President Biden's Executive Order on the Safe, Secure, and Trustworthy Development and Use of Artificial Intelligence (October 2023) was the most comprehensive federal AI governance action in US history. It directed more than 50 actions across federal agencies, established reporting requirements for AI developers training large models, directed NIST to develop AI safety guidelines, and created sector-specific AI governance requirements across healthcare, financial services, national security, and other domains.

The Trump administration that took office in January 2025 revoked the Biden EO and issued its own AI executive order focusing on removing barriers to AI development and maintaining US leadership. However, the agency guidance issued under the Biden EO — including NIST's AI RMF profiles, healthcare AI guidance from HHS, financial services guidance from Treasury, and sector-specific frameworks — has largely remained operative.
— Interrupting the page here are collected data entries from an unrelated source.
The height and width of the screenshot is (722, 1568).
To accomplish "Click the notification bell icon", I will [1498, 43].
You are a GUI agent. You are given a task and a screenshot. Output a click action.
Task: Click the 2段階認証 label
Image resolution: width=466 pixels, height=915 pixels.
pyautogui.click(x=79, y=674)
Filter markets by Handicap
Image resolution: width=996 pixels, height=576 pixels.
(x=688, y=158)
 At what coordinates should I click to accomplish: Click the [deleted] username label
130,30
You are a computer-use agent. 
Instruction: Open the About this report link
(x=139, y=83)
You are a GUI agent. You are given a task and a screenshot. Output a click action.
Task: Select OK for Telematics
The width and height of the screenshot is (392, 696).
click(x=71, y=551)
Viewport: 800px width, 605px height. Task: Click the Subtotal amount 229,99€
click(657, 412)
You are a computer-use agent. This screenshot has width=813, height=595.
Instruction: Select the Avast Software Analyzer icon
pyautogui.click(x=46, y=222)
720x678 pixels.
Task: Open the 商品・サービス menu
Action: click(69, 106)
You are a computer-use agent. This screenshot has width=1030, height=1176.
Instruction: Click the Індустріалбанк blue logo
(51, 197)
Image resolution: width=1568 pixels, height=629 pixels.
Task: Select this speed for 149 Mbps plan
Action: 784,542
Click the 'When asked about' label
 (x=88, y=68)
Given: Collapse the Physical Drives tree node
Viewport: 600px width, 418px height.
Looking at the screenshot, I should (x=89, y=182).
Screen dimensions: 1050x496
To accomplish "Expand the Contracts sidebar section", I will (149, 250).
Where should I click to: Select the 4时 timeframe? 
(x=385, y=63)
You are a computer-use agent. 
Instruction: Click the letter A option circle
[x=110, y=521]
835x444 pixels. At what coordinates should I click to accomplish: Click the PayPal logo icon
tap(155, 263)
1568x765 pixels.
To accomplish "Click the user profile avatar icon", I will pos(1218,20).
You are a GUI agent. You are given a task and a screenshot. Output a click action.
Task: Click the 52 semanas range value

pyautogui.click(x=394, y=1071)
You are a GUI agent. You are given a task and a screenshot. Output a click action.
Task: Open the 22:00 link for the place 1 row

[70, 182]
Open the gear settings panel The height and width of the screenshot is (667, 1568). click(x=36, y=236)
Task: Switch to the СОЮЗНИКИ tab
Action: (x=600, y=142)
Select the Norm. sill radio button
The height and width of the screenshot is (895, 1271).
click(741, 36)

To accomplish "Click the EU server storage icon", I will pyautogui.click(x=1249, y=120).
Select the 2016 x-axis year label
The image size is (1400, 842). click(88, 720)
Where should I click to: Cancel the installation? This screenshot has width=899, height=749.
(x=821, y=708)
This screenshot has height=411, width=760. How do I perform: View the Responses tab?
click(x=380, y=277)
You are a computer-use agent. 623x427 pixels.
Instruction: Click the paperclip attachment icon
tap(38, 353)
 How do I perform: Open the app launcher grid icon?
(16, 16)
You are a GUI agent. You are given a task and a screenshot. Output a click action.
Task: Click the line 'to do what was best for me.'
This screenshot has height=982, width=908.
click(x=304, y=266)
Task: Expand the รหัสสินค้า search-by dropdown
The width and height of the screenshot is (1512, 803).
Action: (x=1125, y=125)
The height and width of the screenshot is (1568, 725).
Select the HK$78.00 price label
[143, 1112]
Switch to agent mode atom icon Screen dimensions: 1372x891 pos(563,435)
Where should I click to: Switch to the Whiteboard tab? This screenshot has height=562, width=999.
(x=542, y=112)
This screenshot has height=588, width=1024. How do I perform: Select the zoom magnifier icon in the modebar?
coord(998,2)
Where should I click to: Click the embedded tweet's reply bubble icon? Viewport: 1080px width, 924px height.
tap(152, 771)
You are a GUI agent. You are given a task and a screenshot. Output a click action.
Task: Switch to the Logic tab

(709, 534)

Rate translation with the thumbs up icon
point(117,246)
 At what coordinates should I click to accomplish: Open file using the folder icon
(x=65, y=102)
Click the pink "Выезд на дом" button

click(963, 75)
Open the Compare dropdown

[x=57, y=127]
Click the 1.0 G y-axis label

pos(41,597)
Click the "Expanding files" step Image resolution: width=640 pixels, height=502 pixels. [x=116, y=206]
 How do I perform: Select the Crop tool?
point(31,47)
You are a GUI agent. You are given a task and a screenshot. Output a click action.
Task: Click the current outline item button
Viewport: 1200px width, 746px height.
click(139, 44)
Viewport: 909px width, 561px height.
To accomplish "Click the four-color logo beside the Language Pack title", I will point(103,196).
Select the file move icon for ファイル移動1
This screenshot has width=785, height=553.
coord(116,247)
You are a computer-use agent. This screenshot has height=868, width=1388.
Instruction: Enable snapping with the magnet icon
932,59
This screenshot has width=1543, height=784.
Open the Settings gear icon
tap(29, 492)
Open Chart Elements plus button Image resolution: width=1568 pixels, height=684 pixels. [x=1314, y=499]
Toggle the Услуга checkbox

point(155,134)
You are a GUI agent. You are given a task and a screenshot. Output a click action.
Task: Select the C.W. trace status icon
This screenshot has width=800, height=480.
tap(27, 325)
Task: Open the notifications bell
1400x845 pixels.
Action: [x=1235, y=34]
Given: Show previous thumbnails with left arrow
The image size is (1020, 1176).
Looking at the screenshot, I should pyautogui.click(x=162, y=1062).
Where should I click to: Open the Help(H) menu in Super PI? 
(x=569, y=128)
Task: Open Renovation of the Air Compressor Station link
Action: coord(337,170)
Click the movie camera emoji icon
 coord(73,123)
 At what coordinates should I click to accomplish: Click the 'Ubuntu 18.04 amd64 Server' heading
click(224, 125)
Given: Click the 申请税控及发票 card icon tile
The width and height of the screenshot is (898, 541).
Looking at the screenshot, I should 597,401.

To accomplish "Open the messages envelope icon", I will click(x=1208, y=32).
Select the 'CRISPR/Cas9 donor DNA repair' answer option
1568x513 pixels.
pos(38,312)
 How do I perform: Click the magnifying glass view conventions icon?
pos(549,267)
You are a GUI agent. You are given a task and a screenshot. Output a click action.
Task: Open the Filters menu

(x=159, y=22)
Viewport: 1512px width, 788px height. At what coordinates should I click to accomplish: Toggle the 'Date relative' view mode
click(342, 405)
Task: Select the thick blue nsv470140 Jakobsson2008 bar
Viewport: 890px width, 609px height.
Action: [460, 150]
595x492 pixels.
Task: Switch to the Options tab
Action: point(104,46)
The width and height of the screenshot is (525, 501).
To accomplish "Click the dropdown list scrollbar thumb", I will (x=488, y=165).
Federal agencies continue to implement their AI governance programs, and the regulatory expectations established under the Biden EO have become embedded in agency practice regardless of the change in executive direction.

Federal procurement requirements: what contractors need to know

Federal procurement requirements for AI are increasingly significant for companies that sell products or services to US government agencies. The FAR (Federal Acquisition Regulation) has been updated to include AI-related requirements for some procurement categories, and agency-specific acquisition rules have created additional requirements. The practical implications for federal contractors: AI products sold to federal agencies must meet specified security and safety standards; AI used in contract performance may be subject to disclosure requirements; and the human oversight requirements applicable to government AI use create obligations for contractors whose AI products are used by federal agencies in regulated contexts.

NIST AI RMF alignment is increasingly a de facto procurement requirement — not always explicitly required, but expected as evidence of AI governance maturity in proposal evaluation and contract management. Federal contractors that have implemented NIST AI RMF-aligned governance programs are better positioned in competitive procurements and in contract management contexts where AI governance is scrutinised.